Happy Pride-Filled Non-Gestating Parent’s Day
(Formally Known as Father’s Day)
Hey y’all. I was thinking lately about Father’s Day and Sunday, 21 June, is fast approaching. I was wondering what version of my better father-self I should be, since I’m a two-spirit and I need to decide which spirit, 1 or 2, gets the better version.
I was leaning toward version 1, but then I thought: “That would mean version 2 would be marginalized.”
Then I circled back and, in the interest of inclusivity, I went for both 1 and 2…. But not necessarily in that order. That wouldn’t be intersectional, as opposed to outer sectional.
Let’s just call it “bi-spirit.”
There.
Done.
So, I settled on New York State’s latest correct term for “father” as a “non-gestating parent” to celebrate my day. Yup, one day… in a month of celebrating every other color of the rainbow, including chartreuse, not to mention puce and sepia. I’m just a plain old toxic, white-privileged dad with kids and grandkids… and my one day of contribution to the world seems to get overshadowed by all the other stuff. But I have pride in fatherhood cuz my kids and grandkids all turned out real good. Well-deserved pride. I celebrate that pride. Not based on some weird alphabet predilection that someone identifies with. Just normal stuff that I actually accomplished. It wasn’t easy. But it paid off with real results. Nothing more satisfying.
I’m proud.
Indeed.
Anyhoo, my personal lived experience notes that whether cisgender (which I totally accept as culturally appropriate), or, if not, then I need to admit implicit bias by choosing 1 over 2, or vice versa. Bio-diversity, you know? My real authentic self. As opposed to in-authentic. God forbid.

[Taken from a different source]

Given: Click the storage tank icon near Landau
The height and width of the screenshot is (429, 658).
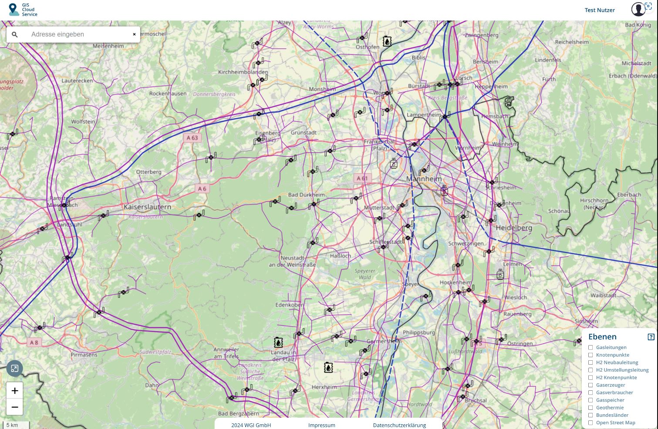Looking at the screenshot, I should point(278,342).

This is essential, so as not to create a micro aggression. Then all bets are off. So please, don’t police my tone.
Don’t be systemic.
Systemic be bad.
Now whether you’re a hermaphroditic la tinx, or an androgynous indigenous, or just an aging white hippie chick with green armpit hair, you have my allyship. All BAMES or BIPOCS or any alphabet for that matter, are welcome. It’s your month. But it’s mine too (kind of). Indeed, we are in solidarity. It’s all in the interest of social justice. Not to mention environmental justice. In fact, all justices. Non-gestating parent justice included. But don’t confuse that with the opposite of “neighbor with a uterus” coined by that creepy little semi-dude running for senate in Texas.
Anyway, I trust you will treat this as a safe space and not subject me to being marginalized. Then… I just might have to seek vulnerability reduction underneath a “man-woman-person-they” hole-cover out in the street. That would be an even braver space.
But kind of moist.
So, to sum it all up, I accept my Fatherly privilege with pride.

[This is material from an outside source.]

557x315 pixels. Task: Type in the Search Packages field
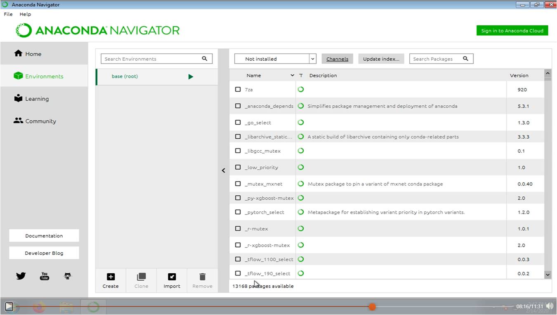pos(437,59)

And to all fathers out there… enjoy our one day.
We all deserve it.
Be proud.
•••
(John Summer is just a proud dad and grandad who is proud to be so. Mighty proud. He is assured that his progeny (that’s “descendants” for the verbally challenged) are well equipped to handle the world ahead of them and use their God-given talents to make it an even better place. That, in the proverbial nutshell, is what life is really all about. Nothing else matters. Except for Father’s Day, of course! The one day for all dads to be proud and celebrate! Proudly. With pride!)